Top.GG, a popular service that assists users in finding servers and bots for Discord, recently fell victim to a supply chain attack. Attackers successfully injected malicious code into Python packages utilized by bot developers with the goal of stealing confidential data. Checkmarx specialists detailed the attack in a technical report, revealing the extent of the breach. (source)

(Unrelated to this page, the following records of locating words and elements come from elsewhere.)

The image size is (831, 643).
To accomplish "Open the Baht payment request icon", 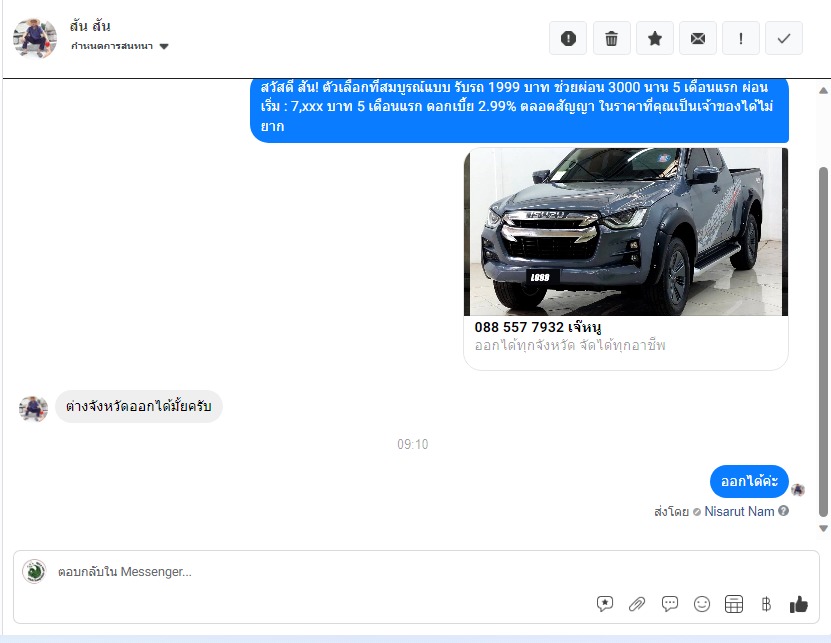I will click(x=766, y=604).
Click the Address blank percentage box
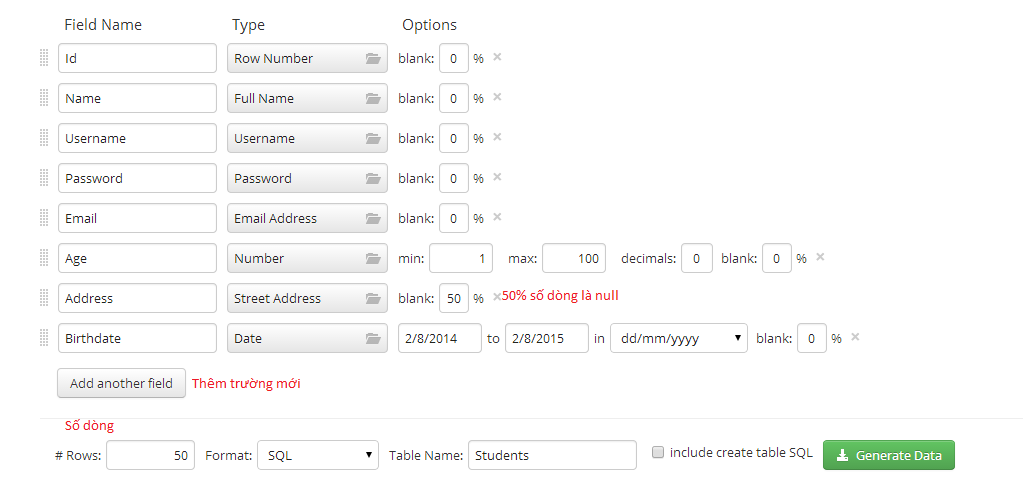The image size is (1023, 490). point(453,298)
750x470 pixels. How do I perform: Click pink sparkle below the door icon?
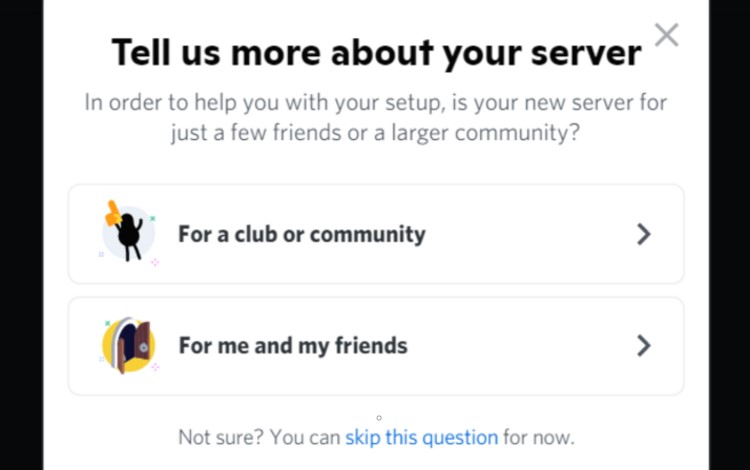[x=155, y=368]
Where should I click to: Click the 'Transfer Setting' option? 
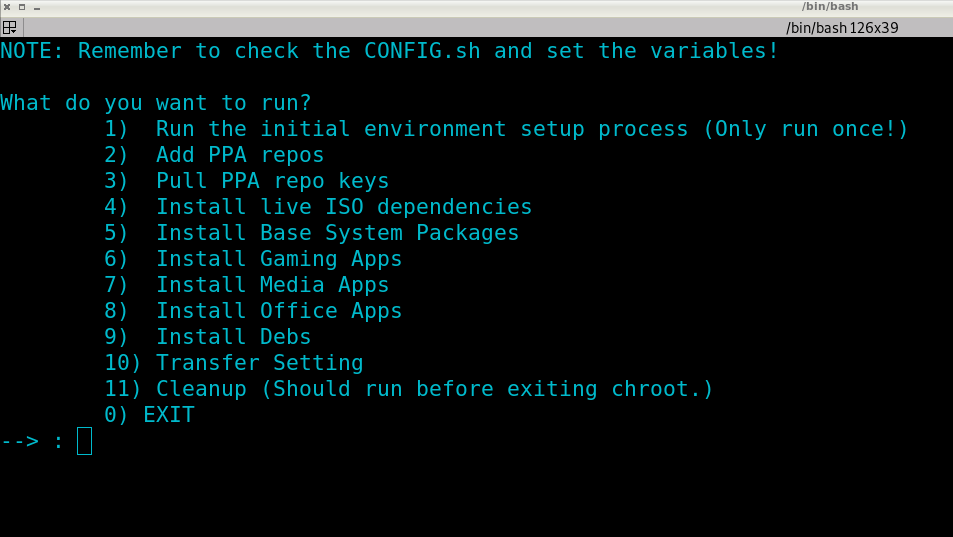pyautogui.click(x=234, y=363)
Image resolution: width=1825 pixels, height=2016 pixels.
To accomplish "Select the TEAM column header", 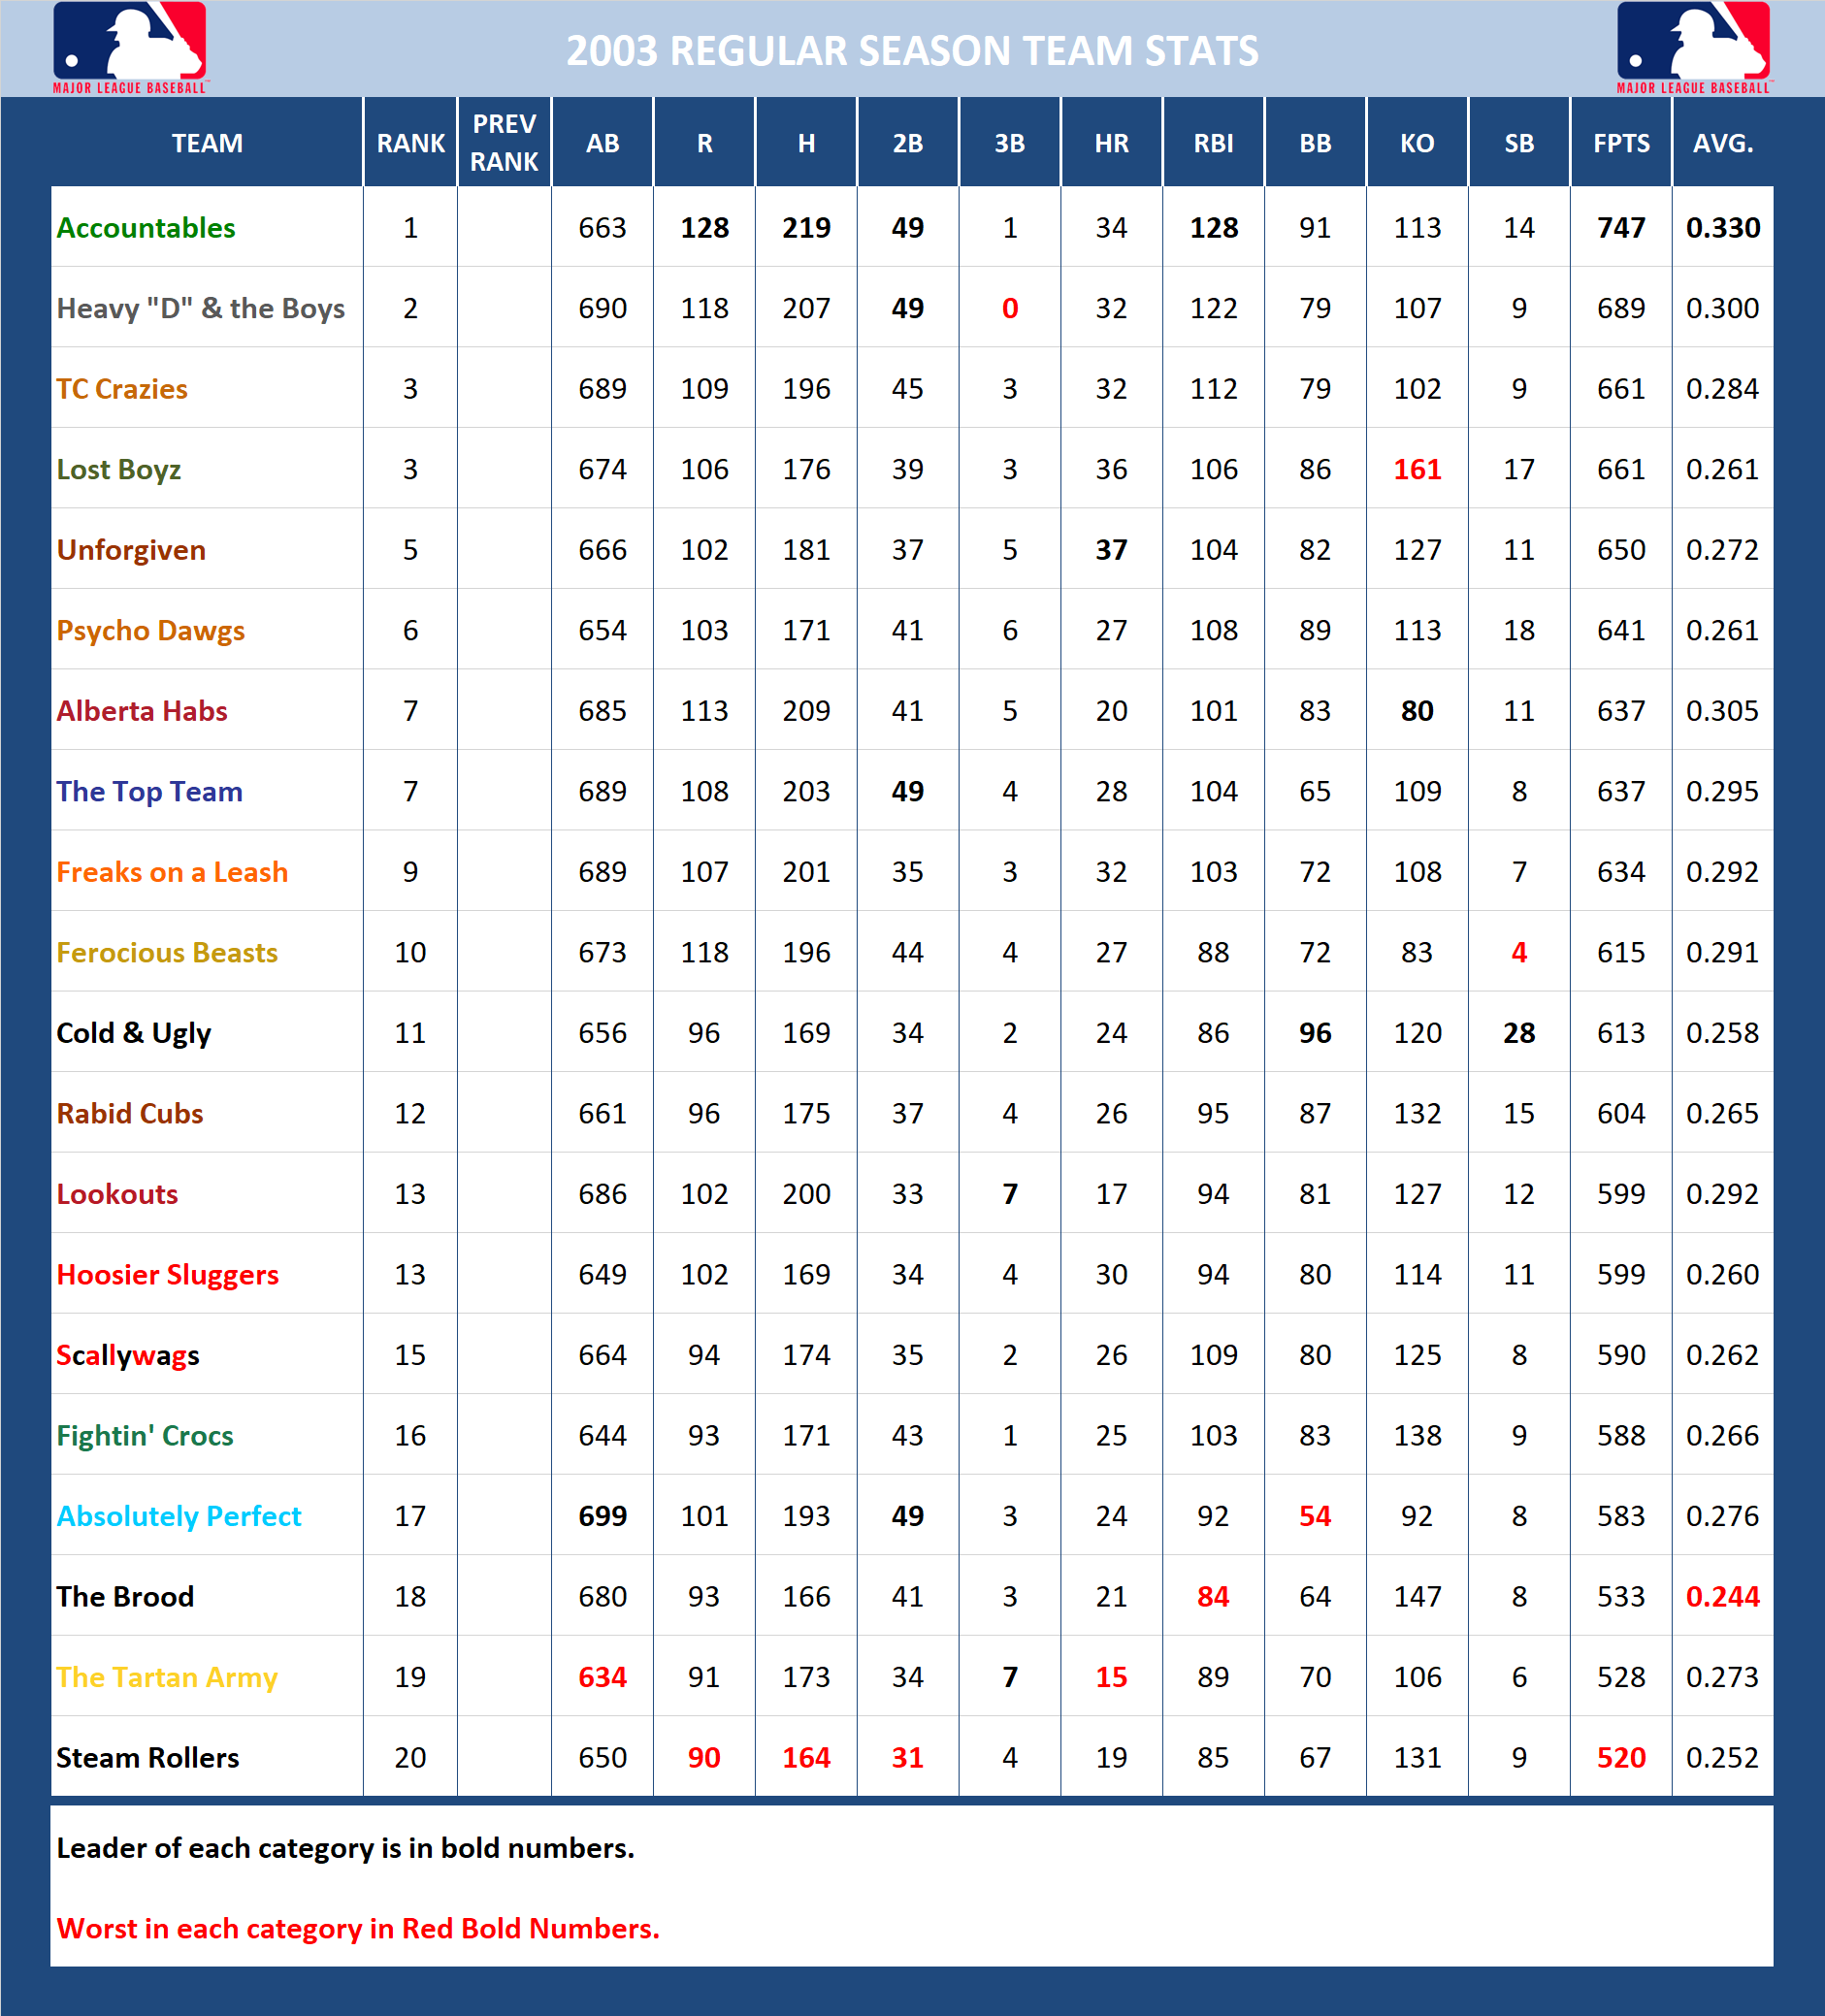I will (205, 143).
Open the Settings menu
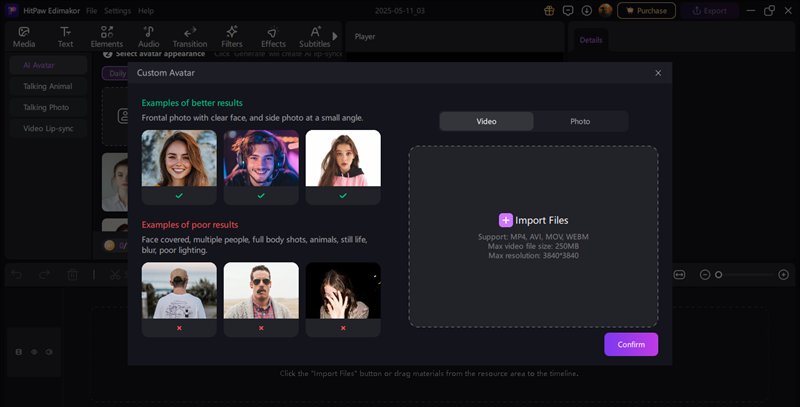This screenshot has height=407, width=800. click(x=117, y=10)
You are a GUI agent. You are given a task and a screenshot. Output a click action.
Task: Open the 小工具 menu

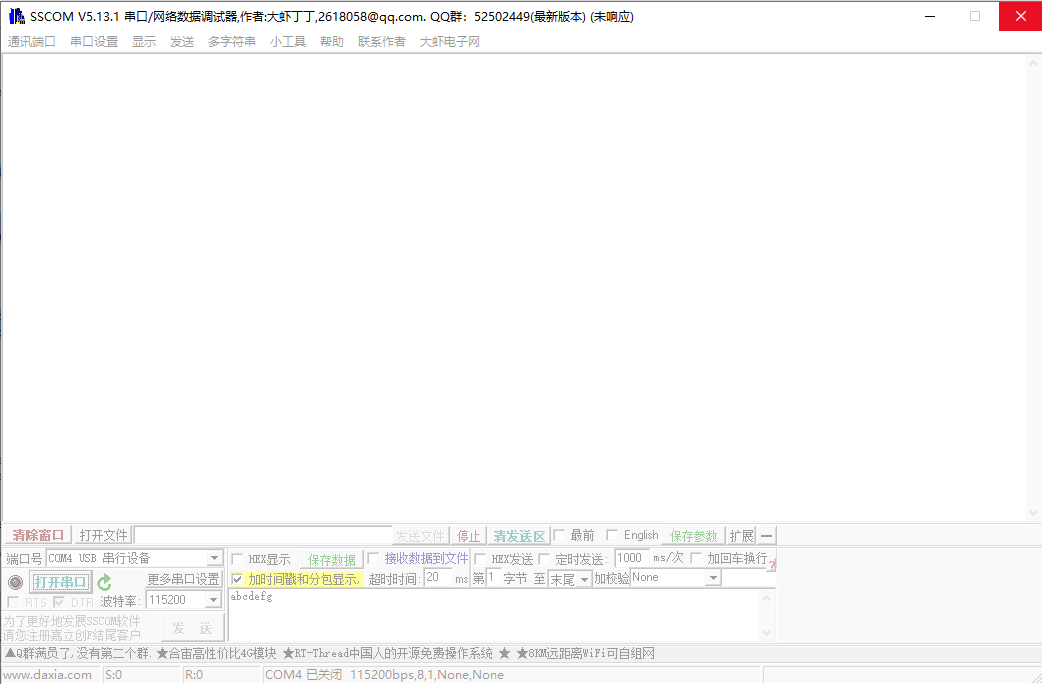point(288,41)
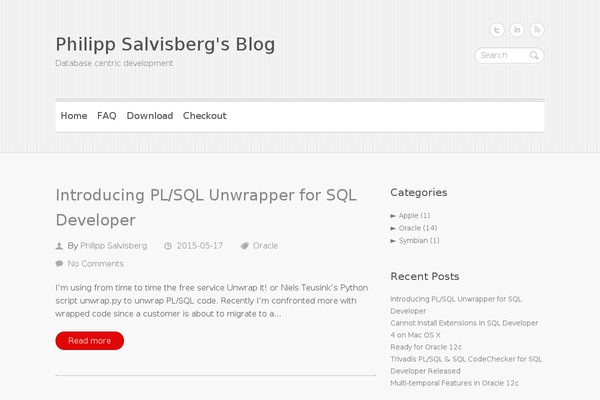
Task: Expand the Symbian category arrow
Action: (393, 241)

The attack unfolded in two main directions: Firstly, the attackers began uploading malicious packages to Pypi in November 2022, disguising them as popular tools with enticing descriptions. These fake packages mirrored legitimate ones, such as Colorama, and lured unsuspecting users into installing infected versions. Secondly, hackers compromised the administrator of Top.GG in March 2024, gaining access to the platform’s repositories on Github. They then added malicious commits to the python-sdk repository on Top.GG, further spreading the malicious code. (source)
The malicious code exhibited a broad spectrum of data theft capabilities, ranging from browser data and Discord tokens to cryptocurrency wallets and Telegram session information. It could also steal user files, Instagram data, and passwords through keylogging. The stolen data was sent back to the attackers’ servers via HTTP requests with unique identifiers and anonymous file hosting services such as gofile and anonfiles.
Although the exact number of affected users remains undisclosed, this attack serves as a stark reminder of the critical importance of verifying the security of software components utilized in development.